Faster dewetting of water from C8- than from C18-bonded silica particles used in reversed-phase liquid chromatography: Solving the paradox

Abstract

For comparable surface coverage of alkyl-bonded chains (∼3 μmol/m2), the dewetting of 100% aqueous mobile phases from the mesopores of octyl(C8)-bonded silica particles is found 70 times faster than that from the same but octadecyl(C18)-bonded silica particles. This observation was made in this work for both fully porous (5 μm Symmetry) and superficially porous (2.7 μm CORTECS) particles. This experimental result is paradoxical because (1) the average pore size of C8-bonded materials is 10–15 Å larger than that of C18-bonded materials for the same unbounded silica gel and (2) the contact angle of water measured on smooth and planar C8-bonded surface is about 6° smaller than that on the same but C18-bonded surface (104° versus 110°). The equilibrium Laplace pressure is then expected to be smaller and the kinetics of water dewetting to be slower for silica-C8 than for silica-C18 stationary phases used in RPLC. The solution to this riddle is investigated based on (1) the calculation of the dewetting time assuming that the pores are monosized and the process is driven by the Laplace pressure, (2) the measurement of the advancing and receding contact angles of three different C18- and C8-bonded silica gels (4 μm NovaPak, 5 μm Symmetry, and 2.7 μm CORTECS) from the water porograms measured in a range of water pressure from normal pressure to 500 bar, and (3) on the calculation of the pore connectivity for both C8 and C18-bonded silica. First, the experimental results show that the observed dewetting times are of the order of minutes or even hours instead of millisecond as predicted by the dewetting model. Secondly, the advancing and receding contact angles of water onto the C8-bonded silicas are found larger (by an average of +7° and +2°, respectively) than those measured for the same but C18-bonded silica (average of 112° and 92°).

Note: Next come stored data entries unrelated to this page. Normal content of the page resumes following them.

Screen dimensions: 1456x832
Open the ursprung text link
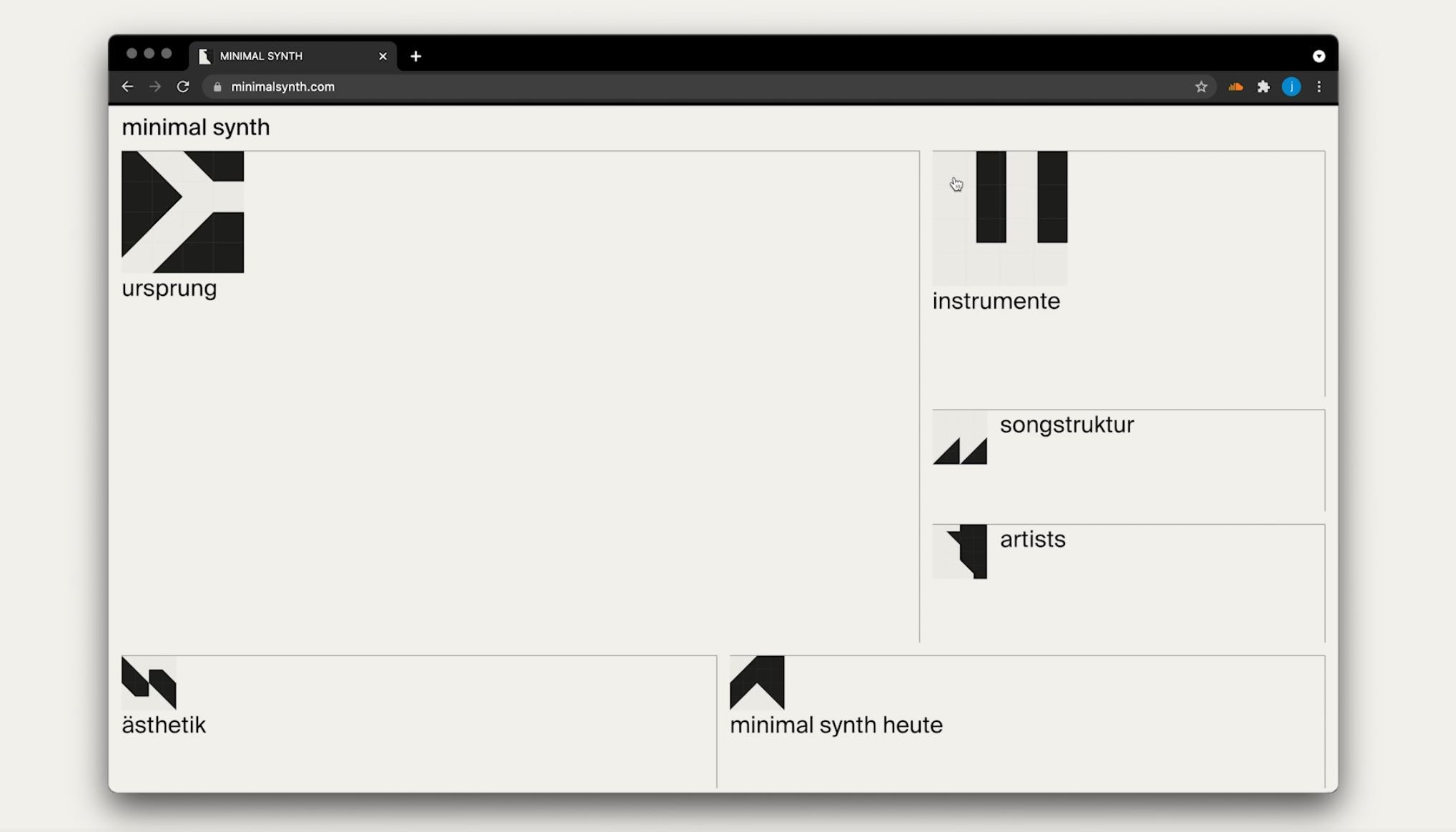pos(169,288)
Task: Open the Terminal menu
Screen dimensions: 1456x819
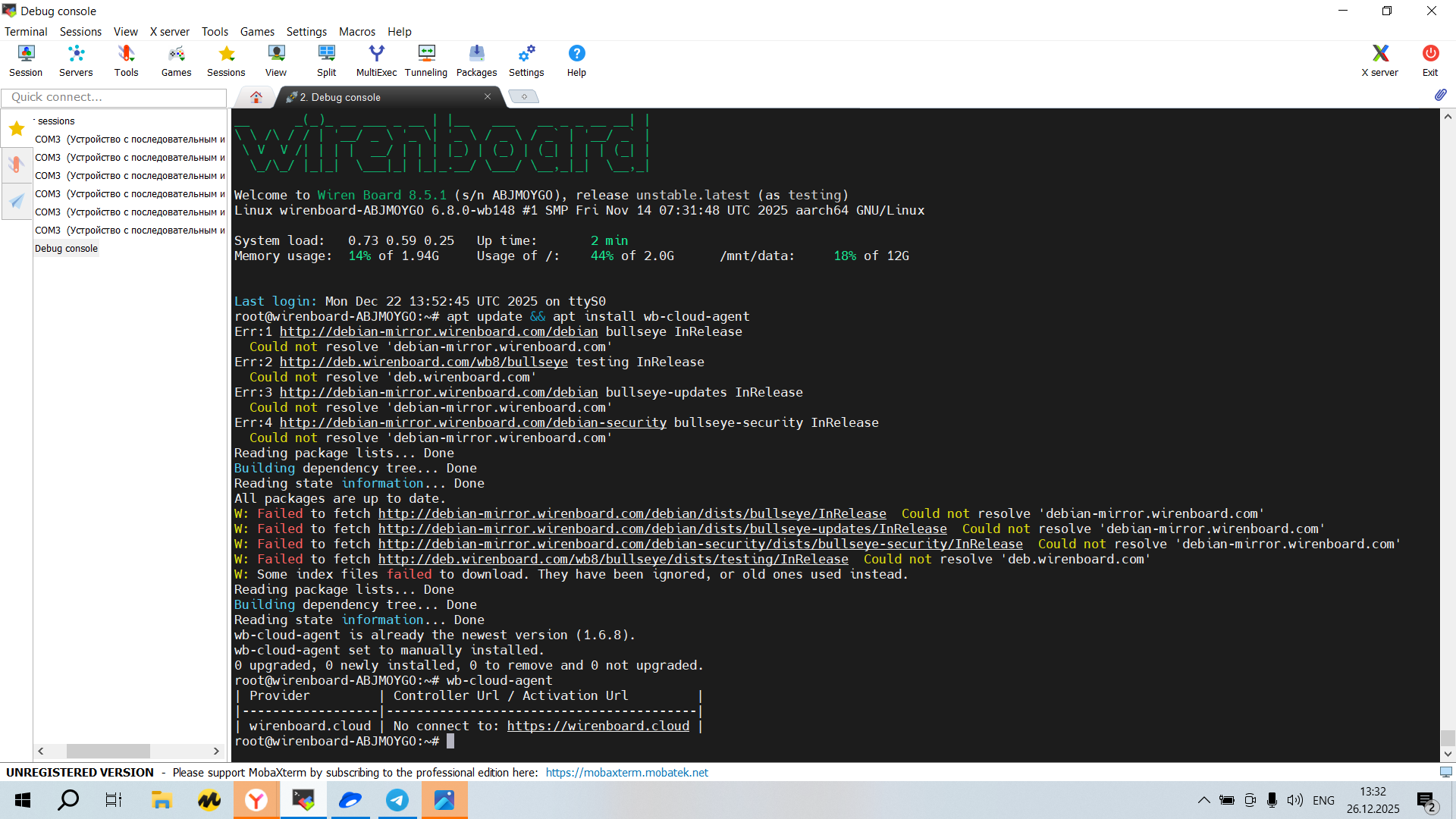Action: coord(26,31)
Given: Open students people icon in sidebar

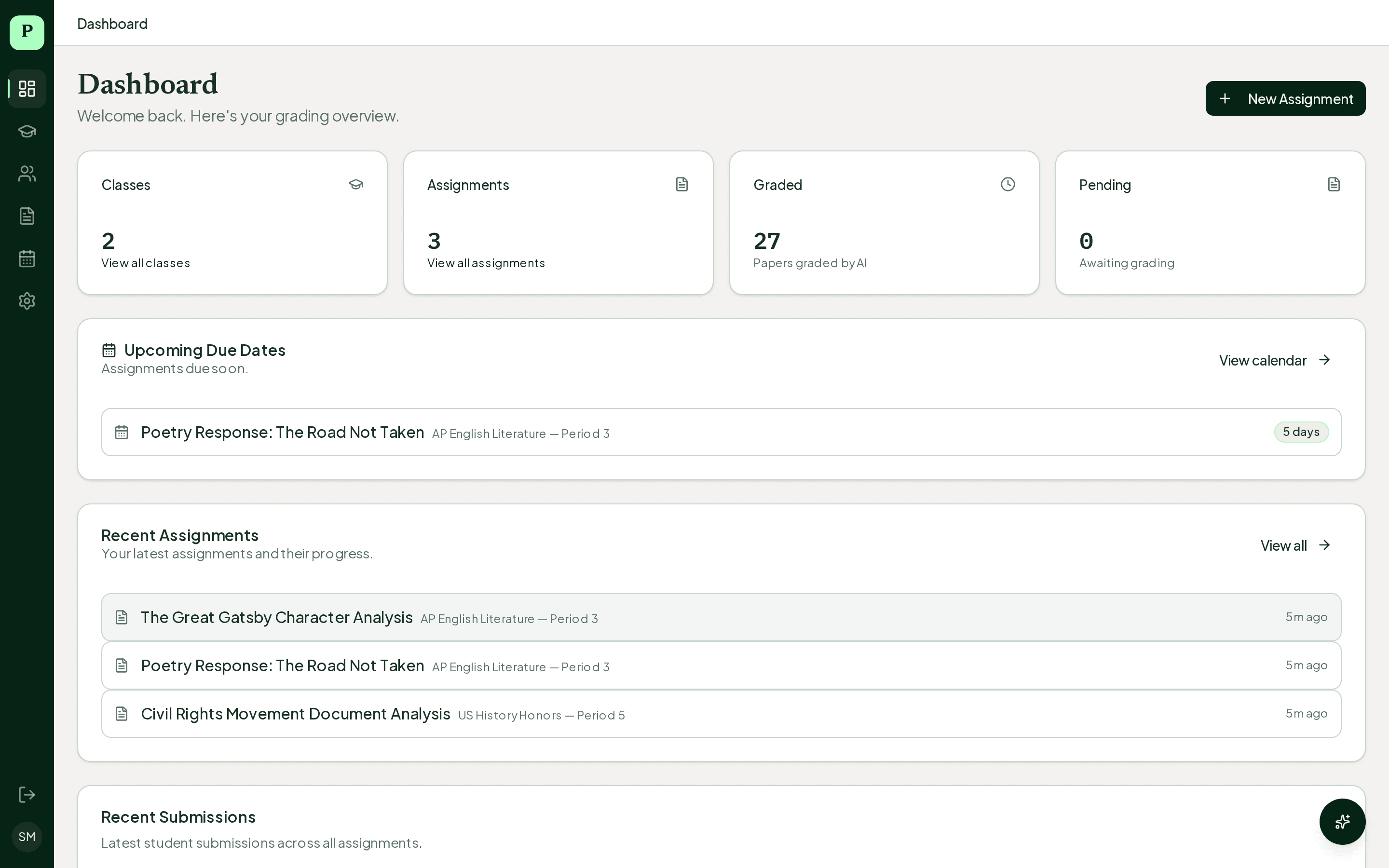Looking at the screenshot, I should pyautogui.click(x=27, y=174).
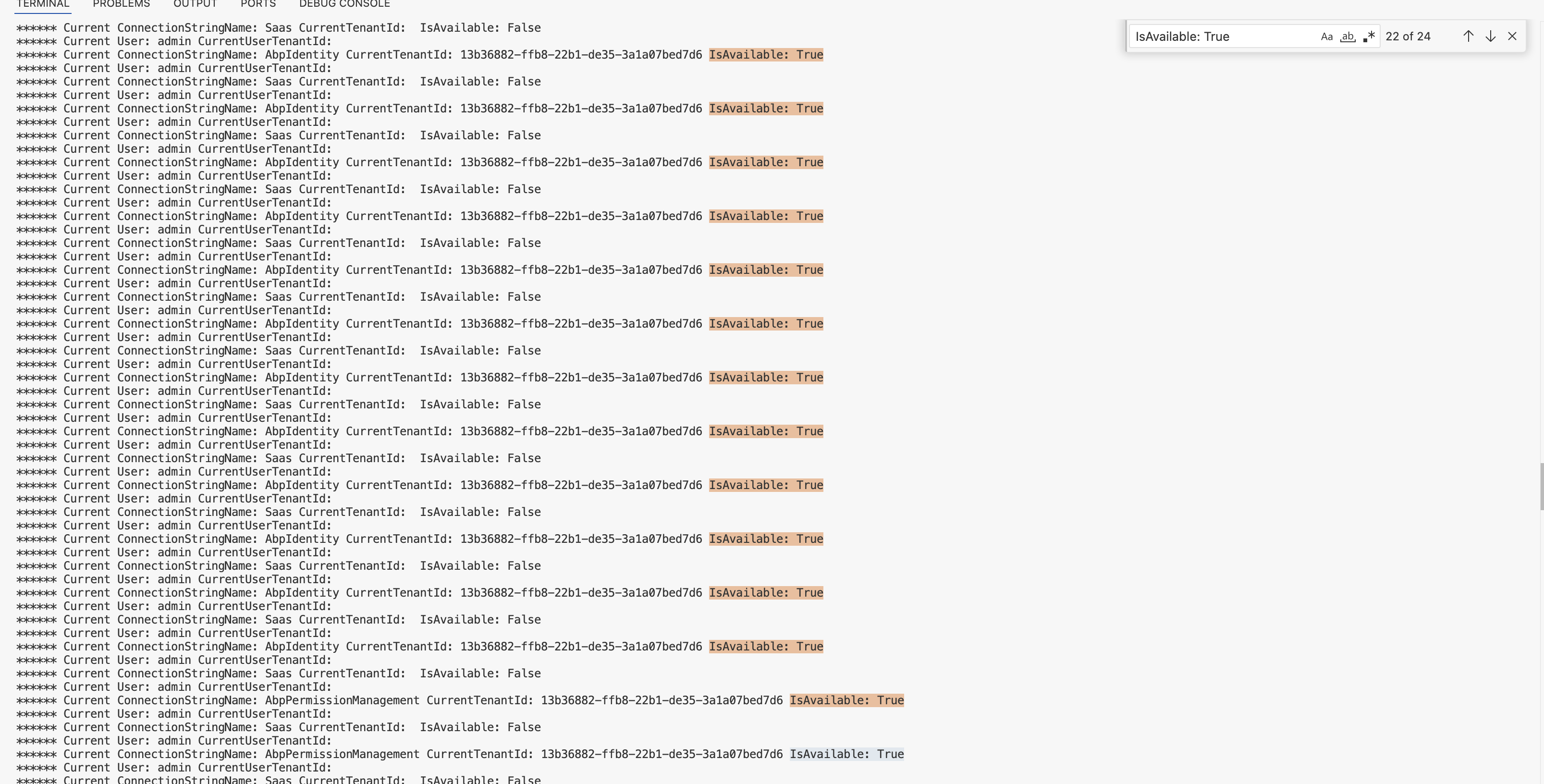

Finally, the calculated pore connectivity is decreasing by about 30% for 90 Å unbounded silica materials from C8 to C18-bonded RPLC phases. Overall, the observed and much faster dewetting of water from C8 column than that from C18 column is primarily explained by a higher internal pore connectivity due to the thinner thickness of the alkyl-bonded layer (7 Å versus 15 Å) and, to a lesser extent, by a higher extrusion Laplace pressure of water (≃+10 bar).